> _WORK TASK_: From the line containing "Viewport: 293px width, 220px height." to the end of the listing, write out every line exactly; leave out everything else.

*** Begin section ***

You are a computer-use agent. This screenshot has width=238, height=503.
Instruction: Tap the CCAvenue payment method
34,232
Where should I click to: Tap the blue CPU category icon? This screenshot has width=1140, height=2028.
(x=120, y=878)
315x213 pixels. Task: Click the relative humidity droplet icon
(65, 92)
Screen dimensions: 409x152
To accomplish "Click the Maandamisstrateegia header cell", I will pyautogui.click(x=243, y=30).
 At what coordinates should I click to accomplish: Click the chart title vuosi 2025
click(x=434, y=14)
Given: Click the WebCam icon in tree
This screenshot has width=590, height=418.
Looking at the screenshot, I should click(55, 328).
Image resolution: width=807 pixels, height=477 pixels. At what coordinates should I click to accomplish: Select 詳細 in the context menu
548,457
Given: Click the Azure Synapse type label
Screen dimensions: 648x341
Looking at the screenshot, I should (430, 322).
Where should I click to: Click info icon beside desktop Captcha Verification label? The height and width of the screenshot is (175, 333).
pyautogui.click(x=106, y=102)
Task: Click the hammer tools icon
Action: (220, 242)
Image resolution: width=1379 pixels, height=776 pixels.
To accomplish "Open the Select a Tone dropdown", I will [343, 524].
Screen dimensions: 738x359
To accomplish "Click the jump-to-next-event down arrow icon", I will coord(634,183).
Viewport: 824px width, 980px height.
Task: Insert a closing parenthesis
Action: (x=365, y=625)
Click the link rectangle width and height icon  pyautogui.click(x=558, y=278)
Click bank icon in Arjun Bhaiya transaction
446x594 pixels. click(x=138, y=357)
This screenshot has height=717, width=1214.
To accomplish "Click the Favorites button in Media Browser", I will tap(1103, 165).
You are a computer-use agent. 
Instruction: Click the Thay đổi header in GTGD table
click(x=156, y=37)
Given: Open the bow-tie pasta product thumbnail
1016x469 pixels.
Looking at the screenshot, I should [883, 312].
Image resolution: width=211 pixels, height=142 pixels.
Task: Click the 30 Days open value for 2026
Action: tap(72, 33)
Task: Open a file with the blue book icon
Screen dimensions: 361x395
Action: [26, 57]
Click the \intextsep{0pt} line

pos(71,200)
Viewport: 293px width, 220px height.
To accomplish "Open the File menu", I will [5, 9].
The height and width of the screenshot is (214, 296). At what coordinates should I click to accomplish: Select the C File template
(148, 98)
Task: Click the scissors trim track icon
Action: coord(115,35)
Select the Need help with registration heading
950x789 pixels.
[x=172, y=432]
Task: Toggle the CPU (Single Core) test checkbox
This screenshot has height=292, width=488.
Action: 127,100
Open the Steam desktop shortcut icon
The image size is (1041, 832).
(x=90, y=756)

*** End section ***

> _RESPONSE TO THE TASK_:
Viewport: 293px width, 220px height.
To accomplish "Open the File menu", I will [5, 9].
The height and width of the screenshot is (214, 296). At what coordinates should I click to accomplish: Select the C File template
(148, 98)
Task: Click the scissors trim track icon
Action: coord(115,35)
Select the Need help with registration heading
950x789 pixels.
[x=172, y=432]
Task: Toggle the CPU (Single Core) test checkbox
This screenshot has height=292, width=488.
Action: 127,100
Open the Steam desktop shortcut icon
The image size is (1041, 832).
(x=90, y=756)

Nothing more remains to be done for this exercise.